§ 제공된 발췌문:
2025년 10월 31일 작성

MongoDB Schema Design - 효율적인 Data Modeling

MongoDB의 유연한 구조를 활용하여 application 요구 사항에 최적화된 data model을 설계할 수 있습니다.

Schema Design : 유연한 Data Modeling

schema design은 application의 요구 사항에 맞춰 data 구조를 설계하는 과정입니다.
- MongoDB는 schema-less이지만, 효율적인 schema 설계가 성능에 큰 영향을 미칩니다.
관계형 database와 달리 MongoDB는 embedding과 referencing을 선택할 수 있습니다.
- 설계 선택에 따라 성능, 확장성, 유지 보수성이 크게 달라집니다.
MongoDB schema 설계의 핵심은 “어떻게 data를 조회할 것인가?”입니다.

Embedding vs Referencing

MongoDB에서 관계를 표현하는 두 가지 주요 방법으로 embedding(내장)과 referencing(참조)이 있습니다.

Embedding (내장)

관련 data를 하나의 document에 포함하는 방식입니다.

// user와 address를 하나의 document에 embedding
{
    _id: ObjectId("..."),
    name: "Alice",
    email: "alice@example.com",
    address: {
        street: "123 Main St",
        city: "Seoul",
        zipCode: "12345"

§ 과제 목표: 위의 MongoDB schema 설계 글을 마지막으로 나온 내용 바로 다음부터 이어 쓰세요.

§ 데이터 부분:
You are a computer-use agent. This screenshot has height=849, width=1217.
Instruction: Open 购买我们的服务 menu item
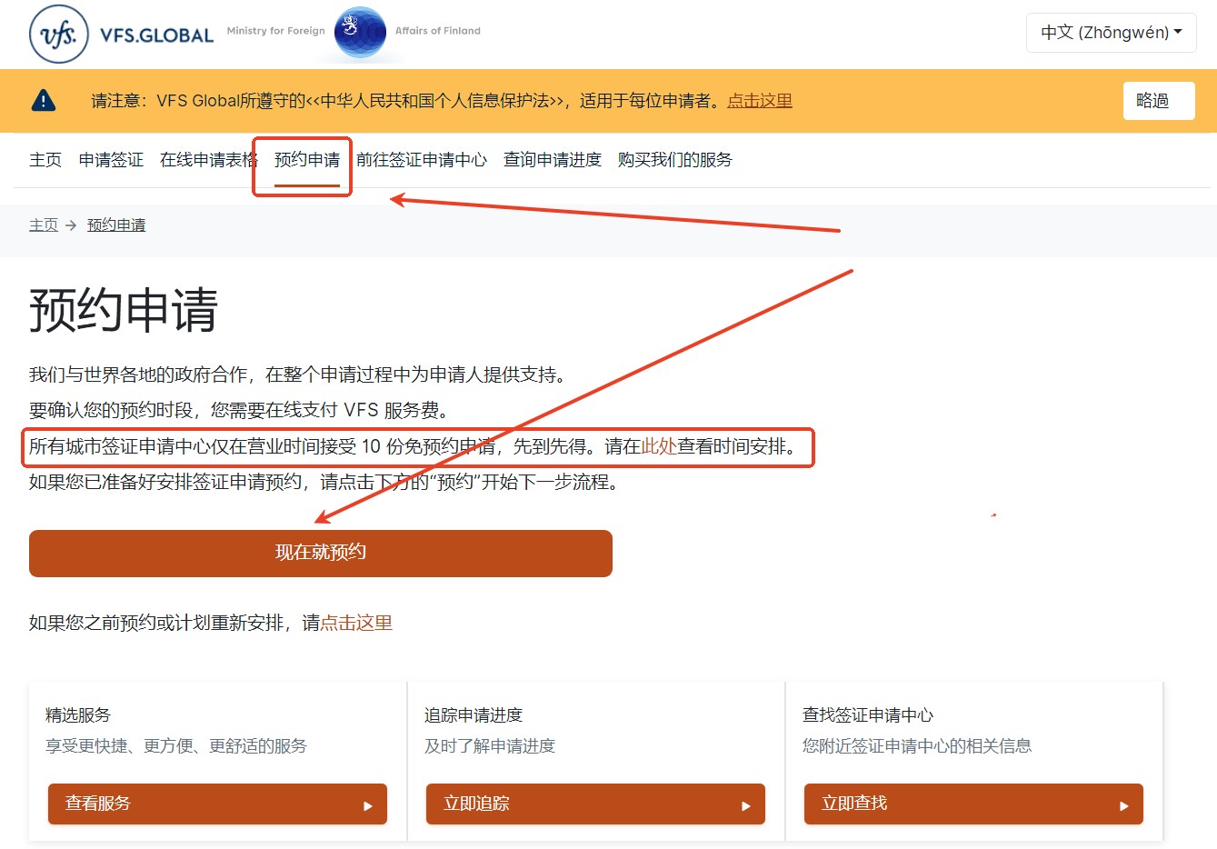tap(674, 160)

§ 과제 답안:
    }
}

Embedding의 장점

한 번의 query로 모든 data를 조회할 수 있습니다.
atomicity가 보장됩니다.
- single document update.
성능이 우수합니다.
- no join.

Embedding의 단점

document 크기가 커질 수 있습니다.
- 16MB 제한.
data 중복이 발생할 수 있습니다.
embedded data가 독립적으로 조회되기 어렵습니다.

Referencing (참조)

관련 data를 별도 document에 저장하고 참조하는 방식입니다.

// User document
{
    _id: ObjectId("user1"),
    name: "Alice",
    email: "alice@example.com",
    addressId: ObjectId("addr1")
}

// address document (별도 collection)
{
    _id: ObjectId("addr1"),
    street: "123 Main St",
    city: "Seoul",
    zipCode: "12345"
}

Referencing의 장점

document 크기를 작게 유지할 수 있습니다.
data 중복을 방지합니다.
독립적으로 조회하고 관리할 수 있습니다.

Referencing의 단점

여러 query 또는 $lookup이 필요합니다.
join 작업으로 성능이 저하될 수 있습니다.
atomicity 보장이 어렵습니다.
- multi-document.

관계 Modeling Pattern

다양한 관계 유형에 따른 one-to-one, one-to-few, one-to-many, one-to-squillions, many-to-many modeling pattern을 제공합니다.

One-to-One (1:1) : Embedding 사용

{
    _id: ObjectId("..."),
    username: "alice",
    profile: {
        firstName: "Alice",
        lastName: "Smith",
        birthDate: ISODate("1990-01-01")
    }
}

1:1 관계는 대부분 embedding이 적합합니다.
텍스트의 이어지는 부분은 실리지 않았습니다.